Yes, these four heroic years were, not the happiest of Marie Curie's life, but the most perfect in her eyes, the nearest to those summits of the human mission toward which her gaze had been trained. When one is young and solitary and swallowed up in study, one can 'not have enough to live on' - and yet live to the fullest. An immense enthusiasm gave this girl of twenty-six the power to ignore the trials and privations she endured; to magnify her sordid existence into magic. later on, love, maternity, the worries of a wife and mother, the complexities of crushingly hard work, were to restore the visionary to real life. But in the enchanted moment when she was poorer than she was ever to be again, she was as reckless as a child. She floated lightly in another world, that which her thought was to regard always as the only pure and true one.

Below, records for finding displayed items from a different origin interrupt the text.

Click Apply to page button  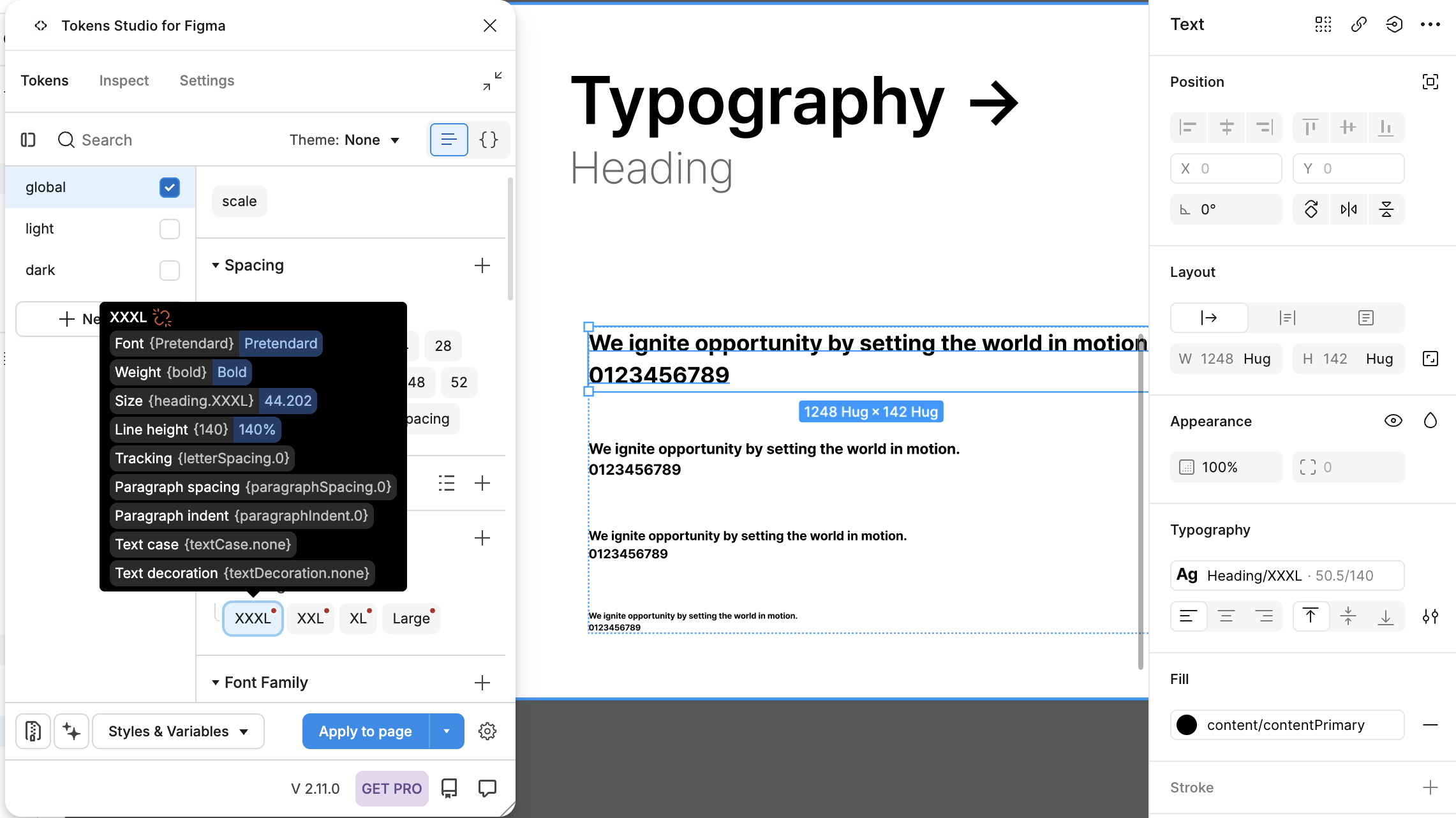[x=366, y=731]
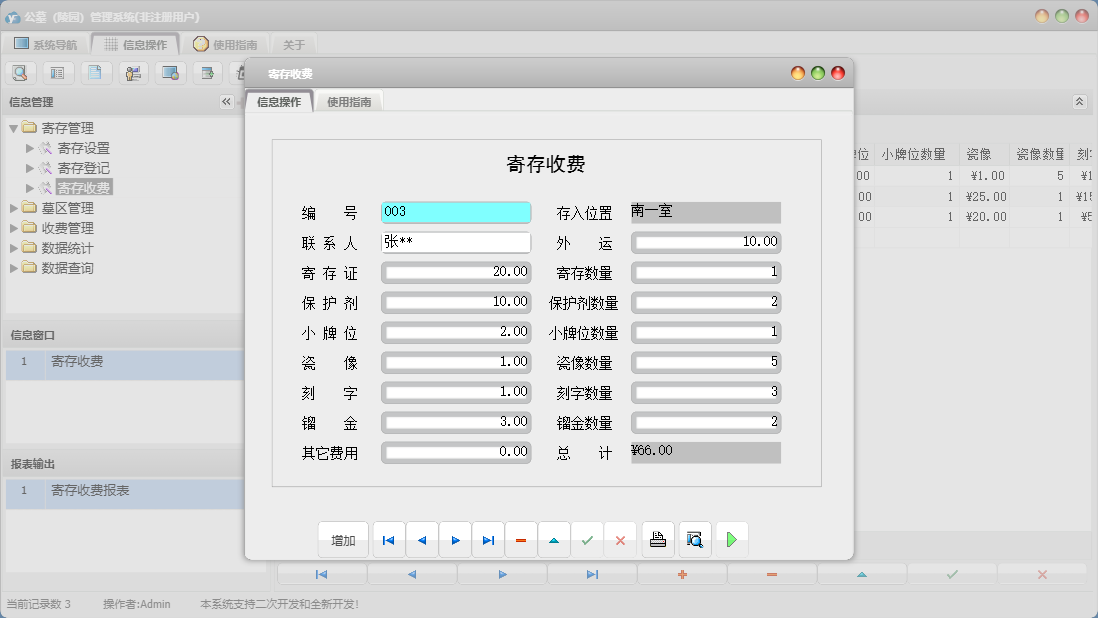This screenshot has height=618, width=1098.
Task: Click the 增加 button to add a record
Action: pos(343,539)
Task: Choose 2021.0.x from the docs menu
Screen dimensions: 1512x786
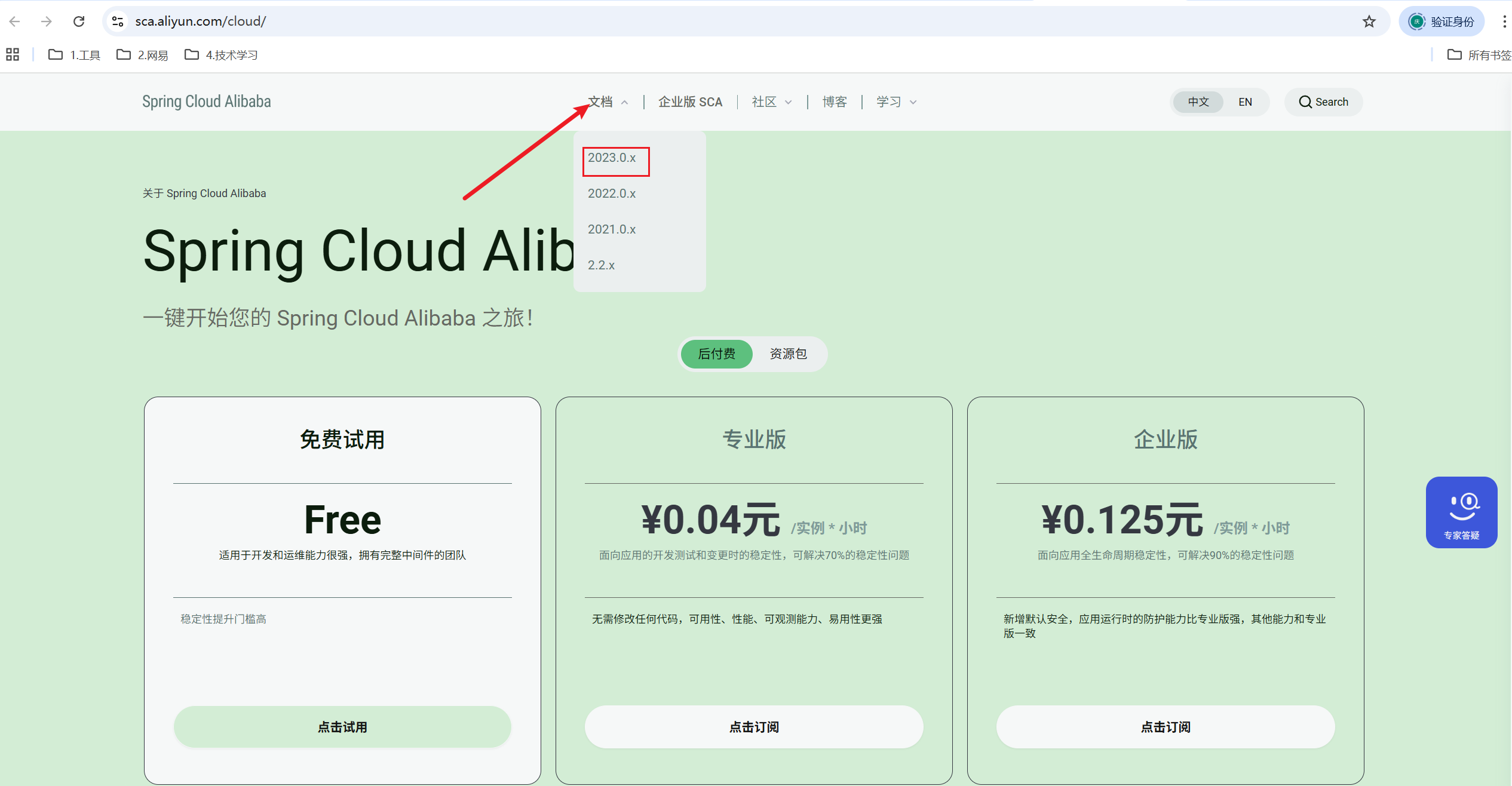Action: click(x=612, y=230)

Each day could not be altogether excellent in an adventure like this. There were unforeseen accidents which suddenly upset everything and seemed irremediable: a fatigue impossible to surmount, a short illness requiring care. Still other, and terrifying catastrophes: the one pair of shoes, with leaky soles, gave out finally, and the purchase of new shoes became necessary. This meant a budget upside down for weeks, and the enormous expense had to made up at all costs, on meals or on petroleum for the lamp.

Or else the winter was longer than usual and the sixth-floor garret was icy. It was so cold that Marie could no longer sleep; she shivered and chattered with it. Her supply of coal was exhausted ... But what of that? Could a Polish girl be conquered by a Parisian winter? Marie lighted her lamp again and looked about her. She opened the fat trunk and gathered together all the garmets she possessed. She put on all she could, then, having slipped into bed, she piled the rest, her other dress, her linen, on top of the single coverlet. But it was still too cold. Marie stretched out her arm, pulled the one chair over to her, raised it and piled it, too, on top of the amassed garmets, giving herself some sort of illusion of weight and heat.

All she had to do now was wait for sleep, without moving, so as to preserve the scaffolding of which she was the living base. Meanwhile, a layer of ice was slowly forming in the water pitcher."

From: "Madame Curie: A Biography", by Eve Curie, Garden City Publishing Co., NY, 1940, pgs. 107-109, 116-118.